The new strain produces very similar symptoms in an infected person to what the world has seen up to today: cough, loss of taste, loss of smell, and more. However, studies have shown that this new strain is potentially more transmissible or contagious than previously discovered strains.
The CDC has been keeping a close eye on this new variant and reminds the public that new variants of Covid-19 are not unexpected. “Viruses constantly change through mutation, and new variants of a virus are expected to occur over time. Sometimes new variants emerge and disappear. Other times, new variants emerge and persist,” according to CDC.
The CDC currently says that this new strain doesn’t cause more severe illness or increased death risk than the original COVID-19 virus.
While various new strains of Covid-19 were found in Brazil, South Africa, and The United Kingdom, two studies conducted by Southern Illinois University found that this new strain originated in the US. It’s the most contagious strain to date. According to this study, this strain is believed to make up soon more than 50% of the cases found in the US. and is 50% more contagious than the initial strain that began in Wuhan, China, over a year ago.

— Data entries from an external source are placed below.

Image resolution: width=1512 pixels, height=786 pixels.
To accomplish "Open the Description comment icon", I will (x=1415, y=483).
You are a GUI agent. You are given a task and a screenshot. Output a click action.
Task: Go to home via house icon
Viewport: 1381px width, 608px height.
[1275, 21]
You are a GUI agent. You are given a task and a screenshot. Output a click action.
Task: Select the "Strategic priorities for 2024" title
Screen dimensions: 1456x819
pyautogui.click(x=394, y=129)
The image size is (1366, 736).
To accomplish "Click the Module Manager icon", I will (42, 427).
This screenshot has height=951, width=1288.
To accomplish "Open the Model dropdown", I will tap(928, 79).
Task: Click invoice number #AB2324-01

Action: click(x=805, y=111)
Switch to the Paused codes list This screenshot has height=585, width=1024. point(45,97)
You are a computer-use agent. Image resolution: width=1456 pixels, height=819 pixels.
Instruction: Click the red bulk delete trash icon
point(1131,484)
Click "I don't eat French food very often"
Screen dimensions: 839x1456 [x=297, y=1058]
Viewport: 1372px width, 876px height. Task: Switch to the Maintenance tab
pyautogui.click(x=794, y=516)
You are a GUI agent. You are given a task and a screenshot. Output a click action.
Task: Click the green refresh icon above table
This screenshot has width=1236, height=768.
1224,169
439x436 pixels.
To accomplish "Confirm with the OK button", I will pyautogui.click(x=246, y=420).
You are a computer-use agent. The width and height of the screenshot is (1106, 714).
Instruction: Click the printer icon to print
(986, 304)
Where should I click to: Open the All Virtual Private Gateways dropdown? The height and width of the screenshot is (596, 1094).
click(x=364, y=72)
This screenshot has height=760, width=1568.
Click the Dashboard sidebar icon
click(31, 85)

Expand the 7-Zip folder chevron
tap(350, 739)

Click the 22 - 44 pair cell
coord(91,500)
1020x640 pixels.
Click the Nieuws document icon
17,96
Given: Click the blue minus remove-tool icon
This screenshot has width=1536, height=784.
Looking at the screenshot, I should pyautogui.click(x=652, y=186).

This variant was first discovered in Texas and has now been identified in Pennsylvania, Connecticut, California, New York, Georgia, Colorado, and Florida. While the number of overall cases is low, with the highest concentrated number of cases being just 26 in California, the numbers are still growing. The CDC warns that the emergence of multiple new strains of Covid-19 could potentially fuel enormous spikes in overall coronavirus cases.
The CDC continues to urge everyone to follow social-distancing and wellness protocols–like wearing masks out in public and keeping six feet distance whenever possible–to continue making strides toward putting an end to Covid-19.